§ **AUFGABENSTELLUNG**
Finde in den folgenden Daten jede Zeile, die das Wort „width“ enthält, und gib diese Zeilen unverändert wieder.

§ **BEREITGESTELLTE DATEN**
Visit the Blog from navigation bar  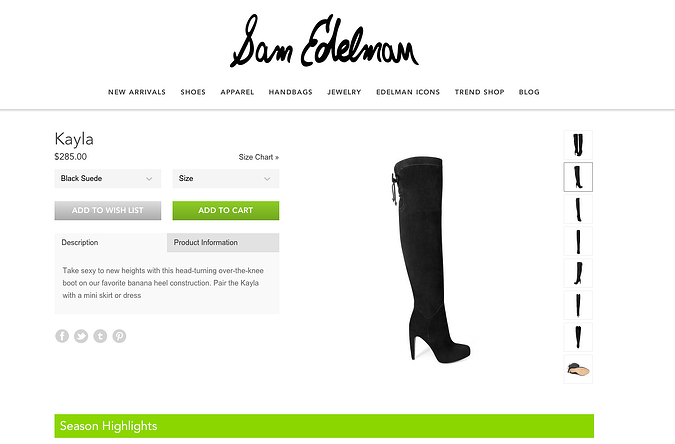click(529, 92)
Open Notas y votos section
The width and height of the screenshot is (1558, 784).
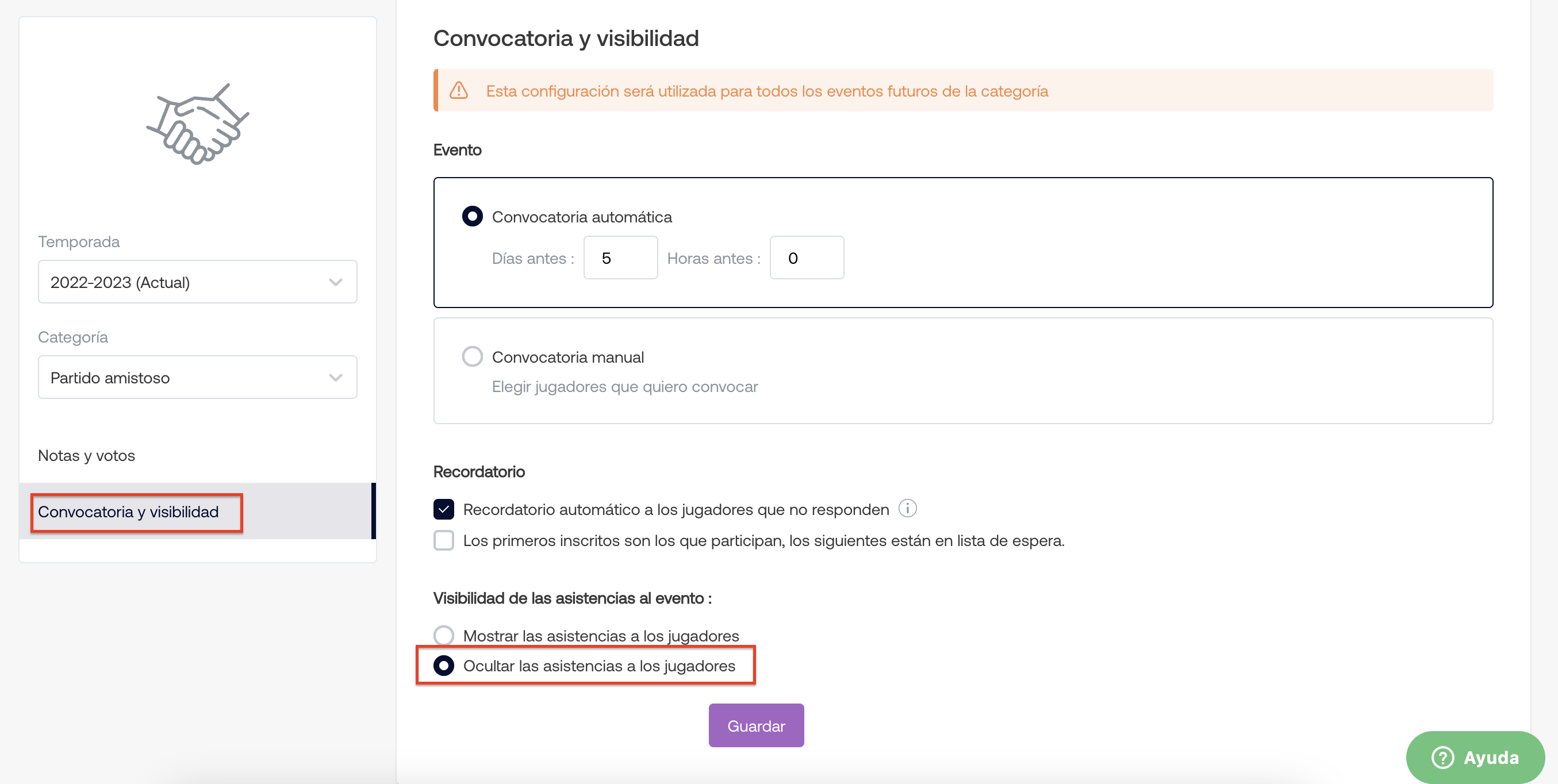[86, 455]
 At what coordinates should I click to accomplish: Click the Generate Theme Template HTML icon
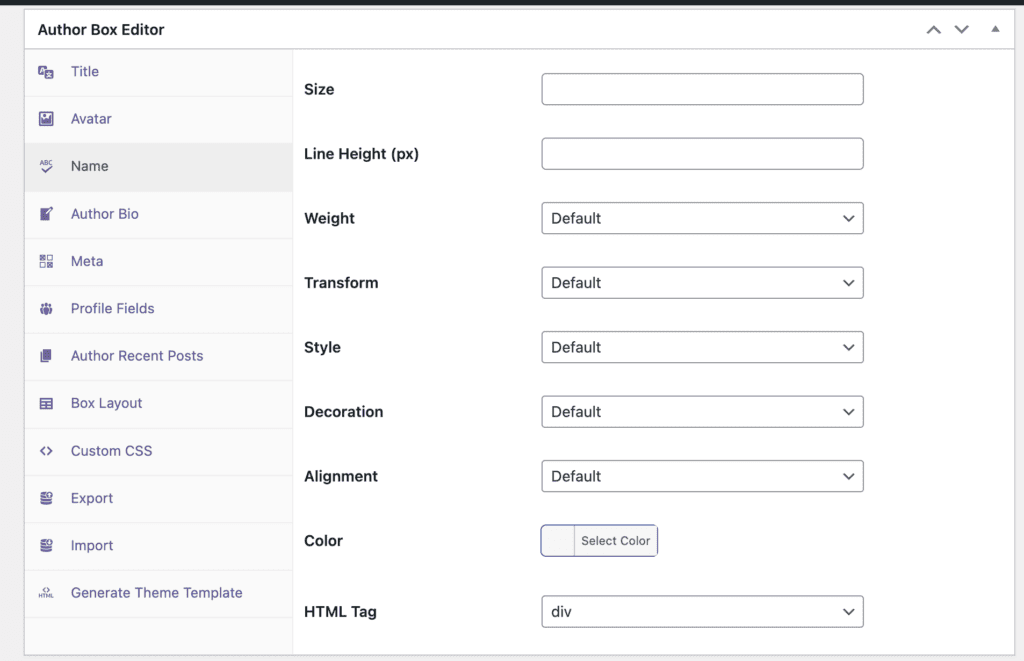click(x=46, y=592)

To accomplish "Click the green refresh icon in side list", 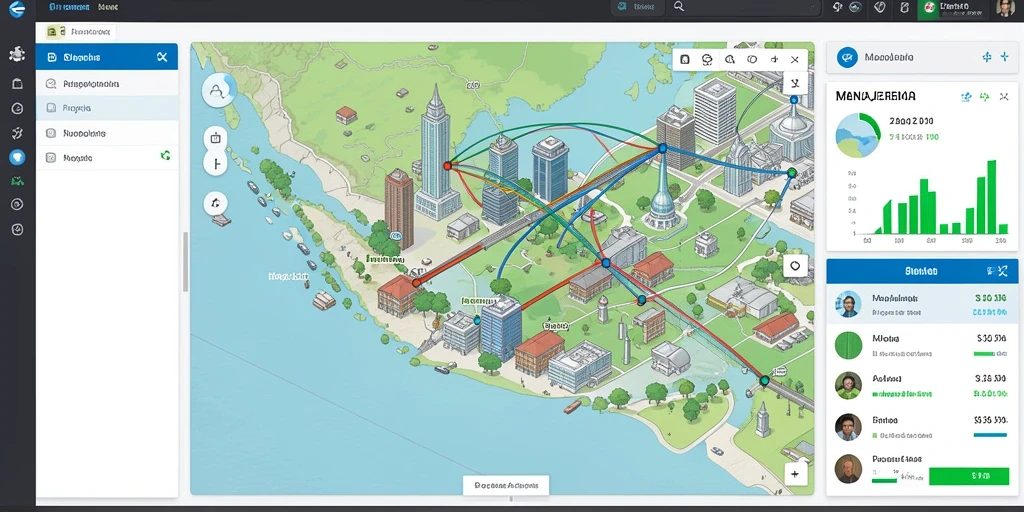I will click(x=165, y=155).
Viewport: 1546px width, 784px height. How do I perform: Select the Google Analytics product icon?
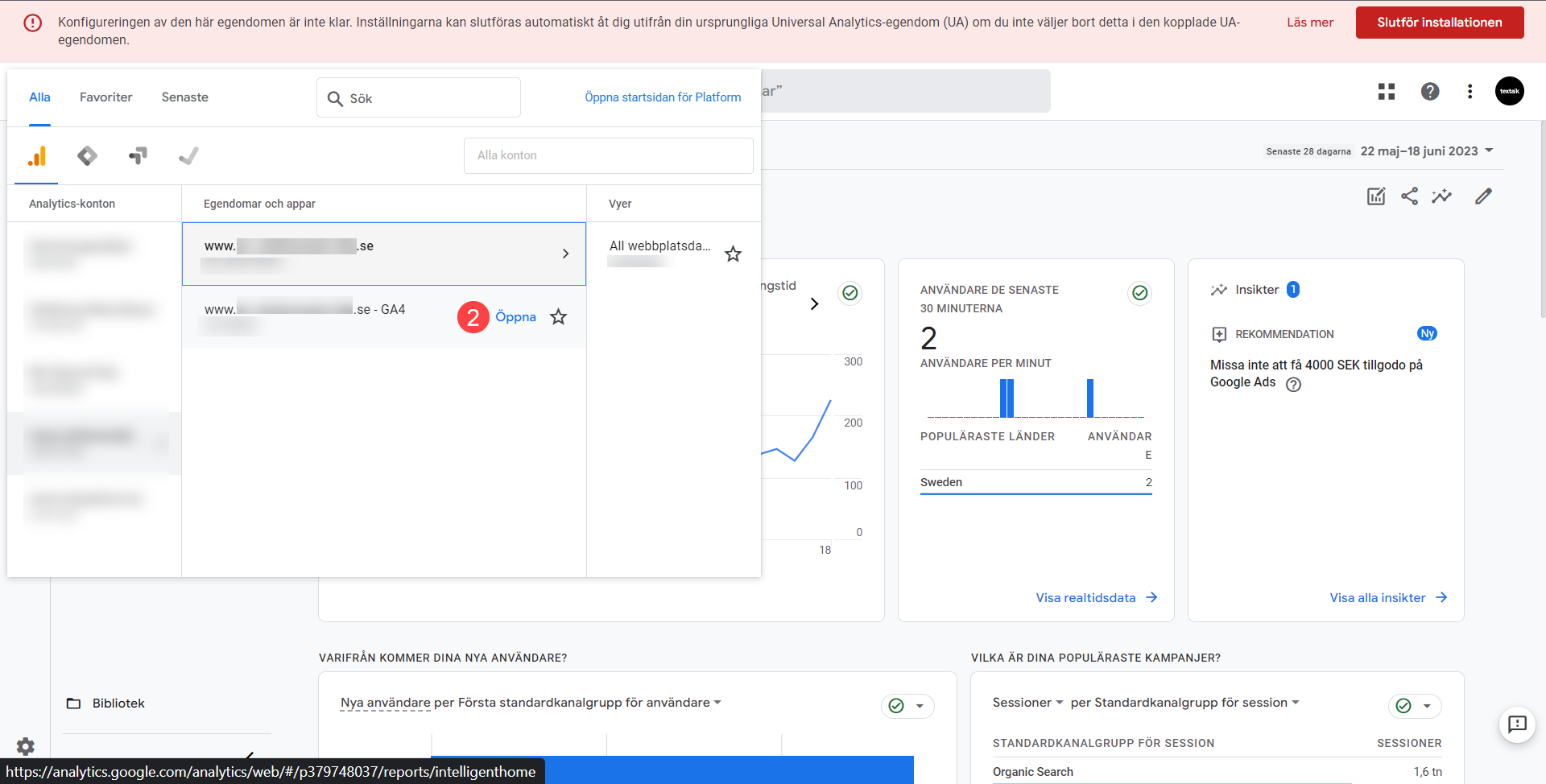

§ **ERGEBNIS**
The width and height of the screenshot is (1558, 784).
Viewport: 1546px width, 784px height. How do I perform: Select the Google Analytics product icon?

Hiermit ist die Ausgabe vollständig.